MR: Pas met een kleine overzichtstentoonstelling aan het einde van zijn leven werd duidelijk dat de kunstenaar Jef Lambrecht veel meer was dan de mediagenieke activiteiten van het BIWA, en dat hij al van jongs af aan een gedreven tekenaar en schilder was.
CS: “Zijn interesse voor de combinatie van woord en beeld – van de eerste geschriften in Mesopotamië tot de pictografische tags van street artists – was opvallend. Hij bediende zich van alle media om complexe, meerlagige werken te produceren op allerhande dragers – dikwijls ook heel fragiel en voor de archivaris en conservator een redelijk lastig karwei. Maar al die werken zijn netjes voorzien van datum en handtekening, zodat duidelijk is dat ze niet an sich, maar in verband met andere werken/reeksen moeten bekeken worden. Opzettelijk moeilijk wellicht, om een te gemakkelijke classificatie tegen te werken.”
MR: Veel van zijn werk is dubbelzinnig, of ‘polysemantisch’, het roept meer vragen op dan antwoorden.
CS: “Het zijn kleine, ludieke en gelijktijdig serieuze statements die de toeschouwer zelf moet aan- en invullen.
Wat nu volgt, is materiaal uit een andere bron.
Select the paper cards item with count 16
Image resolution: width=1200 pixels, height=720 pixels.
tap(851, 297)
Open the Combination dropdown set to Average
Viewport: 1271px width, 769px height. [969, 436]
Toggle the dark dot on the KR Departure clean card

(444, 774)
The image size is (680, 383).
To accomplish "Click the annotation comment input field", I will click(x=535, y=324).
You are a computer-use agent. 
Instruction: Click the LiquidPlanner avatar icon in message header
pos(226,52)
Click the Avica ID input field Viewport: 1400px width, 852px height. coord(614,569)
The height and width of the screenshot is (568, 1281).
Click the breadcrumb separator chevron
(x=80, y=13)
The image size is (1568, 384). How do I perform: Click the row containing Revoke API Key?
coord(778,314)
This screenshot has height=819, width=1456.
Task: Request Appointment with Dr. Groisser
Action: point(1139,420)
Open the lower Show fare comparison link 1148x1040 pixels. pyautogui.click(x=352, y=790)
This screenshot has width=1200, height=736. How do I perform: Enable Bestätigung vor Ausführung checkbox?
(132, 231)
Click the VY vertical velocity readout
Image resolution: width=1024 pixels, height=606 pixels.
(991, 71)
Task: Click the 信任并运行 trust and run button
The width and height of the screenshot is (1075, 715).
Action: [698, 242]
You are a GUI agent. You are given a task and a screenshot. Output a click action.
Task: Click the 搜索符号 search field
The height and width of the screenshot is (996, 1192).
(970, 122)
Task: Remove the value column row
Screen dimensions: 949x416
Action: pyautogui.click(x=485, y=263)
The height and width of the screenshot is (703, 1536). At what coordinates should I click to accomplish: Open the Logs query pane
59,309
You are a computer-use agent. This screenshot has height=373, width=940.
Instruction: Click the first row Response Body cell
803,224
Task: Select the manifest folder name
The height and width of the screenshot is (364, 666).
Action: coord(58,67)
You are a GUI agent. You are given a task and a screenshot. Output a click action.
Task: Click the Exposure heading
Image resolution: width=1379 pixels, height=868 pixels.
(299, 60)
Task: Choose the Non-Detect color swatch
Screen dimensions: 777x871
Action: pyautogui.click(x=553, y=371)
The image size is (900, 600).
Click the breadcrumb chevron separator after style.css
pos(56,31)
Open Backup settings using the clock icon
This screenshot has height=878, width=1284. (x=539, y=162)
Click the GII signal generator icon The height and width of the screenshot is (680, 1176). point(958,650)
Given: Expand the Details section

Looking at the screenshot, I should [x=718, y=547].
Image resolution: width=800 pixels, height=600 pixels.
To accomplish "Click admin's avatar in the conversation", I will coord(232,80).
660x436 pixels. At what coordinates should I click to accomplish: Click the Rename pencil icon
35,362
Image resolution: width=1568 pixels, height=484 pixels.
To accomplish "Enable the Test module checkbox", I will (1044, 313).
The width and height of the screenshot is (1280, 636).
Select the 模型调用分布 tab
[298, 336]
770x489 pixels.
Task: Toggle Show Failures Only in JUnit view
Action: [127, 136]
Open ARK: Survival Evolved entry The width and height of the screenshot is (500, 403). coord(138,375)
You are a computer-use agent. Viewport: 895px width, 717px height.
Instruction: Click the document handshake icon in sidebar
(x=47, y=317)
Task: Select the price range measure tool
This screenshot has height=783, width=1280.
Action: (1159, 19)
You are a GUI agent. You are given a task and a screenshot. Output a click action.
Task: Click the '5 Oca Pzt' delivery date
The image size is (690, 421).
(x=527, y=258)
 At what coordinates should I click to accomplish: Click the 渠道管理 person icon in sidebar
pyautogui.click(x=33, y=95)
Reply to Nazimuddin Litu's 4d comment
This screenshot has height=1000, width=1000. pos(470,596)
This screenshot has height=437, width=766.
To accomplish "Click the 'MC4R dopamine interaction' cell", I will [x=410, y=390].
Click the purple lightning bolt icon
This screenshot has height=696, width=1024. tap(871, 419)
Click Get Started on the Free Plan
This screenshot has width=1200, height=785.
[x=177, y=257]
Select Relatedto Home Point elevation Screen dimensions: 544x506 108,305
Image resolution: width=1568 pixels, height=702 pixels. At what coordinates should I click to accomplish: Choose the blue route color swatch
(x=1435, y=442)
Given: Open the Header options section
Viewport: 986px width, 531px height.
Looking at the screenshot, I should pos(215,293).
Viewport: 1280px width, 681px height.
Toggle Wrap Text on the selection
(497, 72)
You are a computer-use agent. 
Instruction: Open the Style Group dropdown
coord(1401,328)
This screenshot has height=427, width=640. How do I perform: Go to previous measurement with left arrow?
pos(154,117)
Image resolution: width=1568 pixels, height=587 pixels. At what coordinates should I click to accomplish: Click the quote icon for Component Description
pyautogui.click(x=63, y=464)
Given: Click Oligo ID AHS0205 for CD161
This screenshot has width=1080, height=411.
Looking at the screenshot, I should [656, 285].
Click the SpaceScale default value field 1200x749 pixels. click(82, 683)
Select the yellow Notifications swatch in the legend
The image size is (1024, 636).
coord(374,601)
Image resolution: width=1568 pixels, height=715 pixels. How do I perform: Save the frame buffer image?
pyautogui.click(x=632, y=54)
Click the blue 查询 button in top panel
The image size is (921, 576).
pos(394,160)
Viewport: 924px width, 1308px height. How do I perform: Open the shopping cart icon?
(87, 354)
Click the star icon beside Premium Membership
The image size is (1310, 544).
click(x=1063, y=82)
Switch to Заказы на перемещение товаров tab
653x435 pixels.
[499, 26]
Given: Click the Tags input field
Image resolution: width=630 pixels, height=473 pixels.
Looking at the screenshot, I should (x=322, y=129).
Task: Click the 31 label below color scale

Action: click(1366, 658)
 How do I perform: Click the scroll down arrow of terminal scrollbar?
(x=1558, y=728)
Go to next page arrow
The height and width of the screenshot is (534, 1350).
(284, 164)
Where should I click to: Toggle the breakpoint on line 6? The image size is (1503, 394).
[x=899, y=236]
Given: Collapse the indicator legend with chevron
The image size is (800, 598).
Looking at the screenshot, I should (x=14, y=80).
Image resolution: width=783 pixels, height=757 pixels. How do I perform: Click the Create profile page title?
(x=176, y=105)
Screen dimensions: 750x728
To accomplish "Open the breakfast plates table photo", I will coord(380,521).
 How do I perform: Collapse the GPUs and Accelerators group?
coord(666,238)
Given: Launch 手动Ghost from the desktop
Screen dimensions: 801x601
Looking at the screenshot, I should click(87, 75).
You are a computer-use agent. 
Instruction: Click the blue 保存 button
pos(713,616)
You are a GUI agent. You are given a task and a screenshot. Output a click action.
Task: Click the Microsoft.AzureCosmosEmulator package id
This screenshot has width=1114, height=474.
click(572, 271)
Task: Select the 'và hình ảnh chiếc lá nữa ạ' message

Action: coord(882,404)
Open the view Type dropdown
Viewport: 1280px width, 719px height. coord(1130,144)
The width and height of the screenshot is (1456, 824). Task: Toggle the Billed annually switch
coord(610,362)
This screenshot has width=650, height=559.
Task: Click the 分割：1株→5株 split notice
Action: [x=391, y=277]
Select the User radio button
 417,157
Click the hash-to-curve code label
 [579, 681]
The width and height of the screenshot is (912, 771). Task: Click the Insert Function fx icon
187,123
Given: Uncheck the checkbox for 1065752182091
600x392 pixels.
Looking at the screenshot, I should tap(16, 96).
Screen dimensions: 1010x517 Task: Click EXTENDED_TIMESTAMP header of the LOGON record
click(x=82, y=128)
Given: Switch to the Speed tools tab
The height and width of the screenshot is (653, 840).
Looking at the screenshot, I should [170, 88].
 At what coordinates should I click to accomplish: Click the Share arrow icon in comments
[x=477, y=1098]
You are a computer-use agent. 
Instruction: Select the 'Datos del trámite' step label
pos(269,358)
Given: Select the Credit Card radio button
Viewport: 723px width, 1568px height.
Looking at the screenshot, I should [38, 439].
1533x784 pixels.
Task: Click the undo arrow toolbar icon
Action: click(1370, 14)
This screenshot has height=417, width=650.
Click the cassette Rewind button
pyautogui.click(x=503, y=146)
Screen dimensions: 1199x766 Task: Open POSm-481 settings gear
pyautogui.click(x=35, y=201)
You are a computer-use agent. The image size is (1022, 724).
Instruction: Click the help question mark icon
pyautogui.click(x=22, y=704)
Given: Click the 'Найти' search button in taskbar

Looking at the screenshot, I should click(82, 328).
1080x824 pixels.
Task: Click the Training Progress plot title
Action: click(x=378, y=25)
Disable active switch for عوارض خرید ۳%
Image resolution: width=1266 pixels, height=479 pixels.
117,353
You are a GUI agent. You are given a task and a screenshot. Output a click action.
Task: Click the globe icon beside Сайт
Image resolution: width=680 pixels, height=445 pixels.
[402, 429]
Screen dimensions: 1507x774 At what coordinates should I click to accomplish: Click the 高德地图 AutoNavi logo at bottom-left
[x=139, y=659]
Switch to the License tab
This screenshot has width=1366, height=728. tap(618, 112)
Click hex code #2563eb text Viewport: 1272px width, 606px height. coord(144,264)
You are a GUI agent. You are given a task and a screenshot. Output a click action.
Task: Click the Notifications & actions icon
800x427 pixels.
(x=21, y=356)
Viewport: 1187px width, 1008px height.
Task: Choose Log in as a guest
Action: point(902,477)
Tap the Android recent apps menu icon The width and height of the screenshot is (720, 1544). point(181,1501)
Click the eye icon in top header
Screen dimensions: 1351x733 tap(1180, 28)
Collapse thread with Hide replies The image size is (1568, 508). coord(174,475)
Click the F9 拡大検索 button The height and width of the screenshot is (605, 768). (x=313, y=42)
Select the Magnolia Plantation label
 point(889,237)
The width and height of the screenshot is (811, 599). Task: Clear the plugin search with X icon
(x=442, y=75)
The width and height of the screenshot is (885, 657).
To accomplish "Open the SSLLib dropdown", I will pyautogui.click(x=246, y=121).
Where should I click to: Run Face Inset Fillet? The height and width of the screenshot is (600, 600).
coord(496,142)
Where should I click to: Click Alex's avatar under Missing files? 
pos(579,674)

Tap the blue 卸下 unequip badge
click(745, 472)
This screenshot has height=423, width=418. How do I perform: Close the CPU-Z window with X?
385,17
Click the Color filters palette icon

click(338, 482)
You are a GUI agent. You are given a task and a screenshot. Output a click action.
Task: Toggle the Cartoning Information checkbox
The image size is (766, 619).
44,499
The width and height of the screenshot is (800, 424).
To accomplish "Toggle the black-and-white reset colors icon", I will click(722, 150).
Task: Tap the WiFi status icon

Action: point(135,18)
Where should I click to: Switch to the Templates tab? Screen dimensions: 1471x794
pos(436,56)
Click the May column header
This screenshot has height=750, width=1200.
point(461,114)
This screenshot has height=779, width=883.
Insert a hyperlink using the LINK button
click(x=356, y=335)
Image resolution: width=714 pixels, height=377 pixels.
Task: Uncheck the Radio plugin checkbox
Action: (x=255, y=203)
Dat maakt een degelijke bewaring en omschrijving lastig: in tegenstelling tot de wensdroom van een classificator is elk stuk juist niet ‘eensluidend’ ... Vele versies variëren, betekenissen verschuiven, roepen andere contexten op, veranderen van kleur en teneur ... Het doet denken aan kameleons.”
MR: Jef Lambrecht schreef ook veel.
CS: “Hij was publicist – niet alleen schrijver van boeken, maar producent van multiples en small press-uitgaven, pamfletten en strooibiljetten, al dan niet met lijsten van (ongevraagde) abonnees. Zo waren er Het Orgaan, de Original Imaginaire en het polymorfe La Lanterne de Lantin, dat hij verstuurde uit alle uithoeken van de wereld. Uitgaves als L’homme qui sort de l’ombre de son nom zijn wederom poëtische pareltjes, de vele collage- en objectboeken zitten zo vol van betekenissen (en voorwerpen) dat daar een aparte studie voor nodig is. Hij gebruikte zowel het mailart-circuit als het persagentschap Belga, fax, telex, teletext, minitel en internet.”
MR: De laatste jaren werd hij vooral bekend met zijn doorwrochte boeken over het Midden- en Verre Oosten, die tegen de westerse informatiestroom oproeiden.
CS: “Met de eerste Golfoorlog in 1991 brak een nieuwe periode aan waarbij het Midden-Oosten een grotere rol ging spelen. Dat uitte zich het best in de vele grote tekst-tekeningen, te zien in de reeks Sheherazade en diverse andere publicaties. Maar de aanslagen van 9/11 veranderden het landschap. Jef Lambrecht ging zich meer toeleggen op het schrijven van non-fictie-analyses van het conflict tussen het Westen en het Midden-Oosten. Hij was ook al geruime tijd bezig met literaire podiumoptredens (onder meer voor Behoud de Begeerte) en modereren, theaterteksten en kleine bijrollen – hij produceerde voor de KVS een reeks theaterstukken die het midden hielden tussen performance, reportage en klassiek theater. Dat was Mancha! in 2005/06, een apart fenomeen dat nog nader onderzocht moet worden.”
“En dan zijn er de vele reisboeken – hij reisde veel – naast reportages allerhande: met jou trok hij naar de Documenta’s in Kassel en biënnales in Venetië, waarover hij verslag uitbracht in het magazine HART. En met fotograaf Jan Kempenaers trok hij enkele keren naar Oost-Europa.”
MR: En op het einde?
CS: “Tegen het einde van zijn leven greep Jef Lambrecht terug naar de meer simpele en directe media van het prille begin: kleurpotlood en krijt, collage, snelle lijntekeningen en lyrisch-abstracte bevliegingen. En er waren de intense explosies van frustratie op papier. Ook was hij begonnen aan een autobiografische terugblik – dat kan de basis vormen voor een onderzoek naar de vroege jaren in zijn geboorteplaats Avelgem in West-Vlaanderen. Publicatie en presentaties zijn voorzien in september 2021.”